Listed entries:

-=-=-

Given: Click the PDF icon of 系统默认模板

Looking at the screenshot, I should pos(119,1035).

-=-=-

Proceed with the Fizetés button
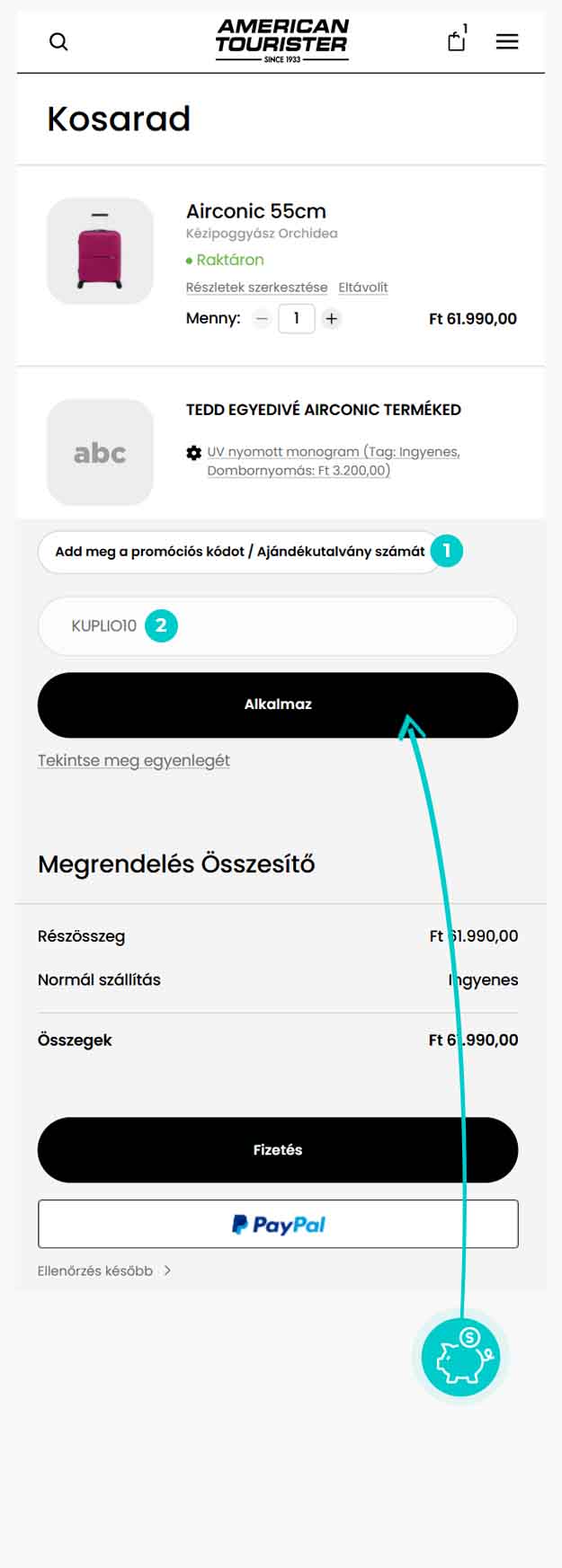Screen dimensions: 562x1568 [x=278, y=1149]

-=-=-

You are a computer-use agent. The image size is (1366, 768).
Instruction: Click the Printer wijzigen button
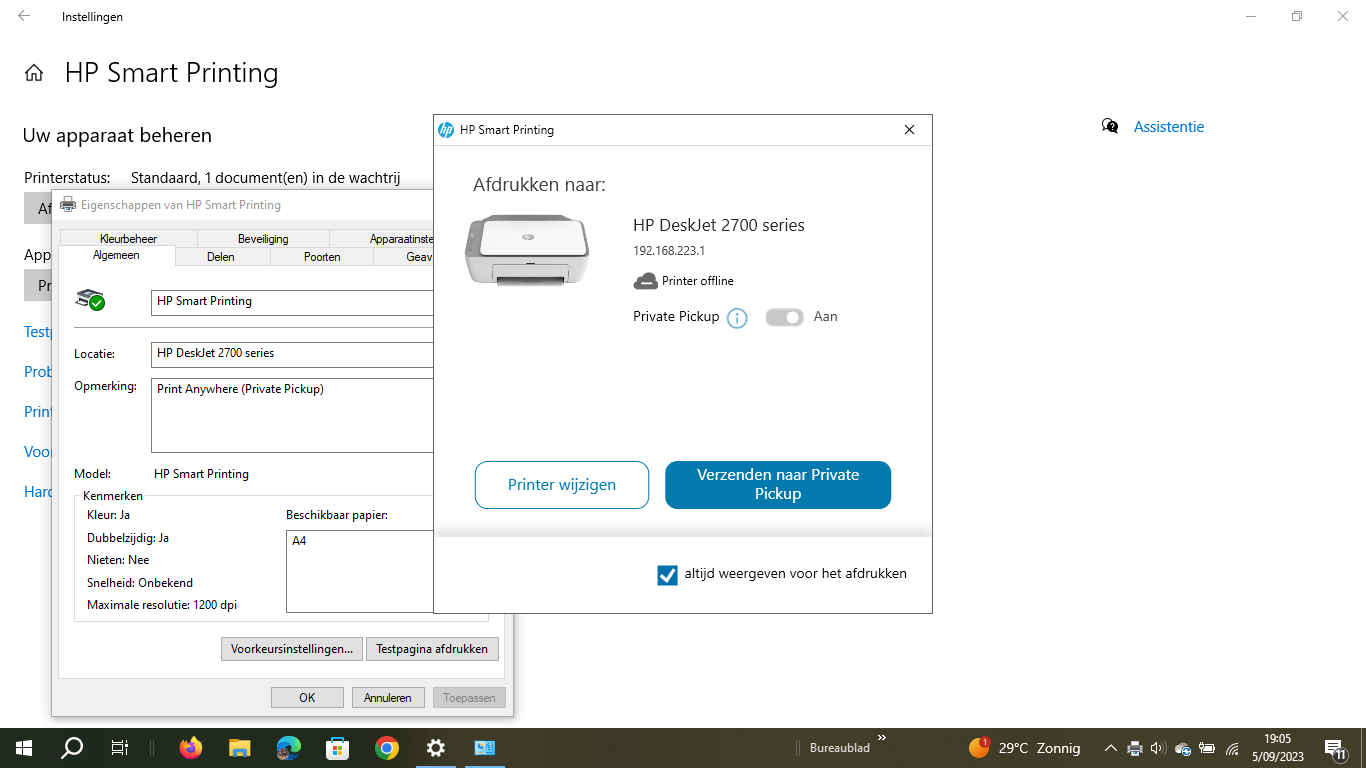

-=-=-

Required action: In the data above, find the line with "You are a computer-use" and the line with "Instruction: Click the". Retype both, plus every line between them, exactly.

Output of the exercise:
You are a computer-use agent. The image size is (1366, 768).
Instruction: Click the Printer wijzigen button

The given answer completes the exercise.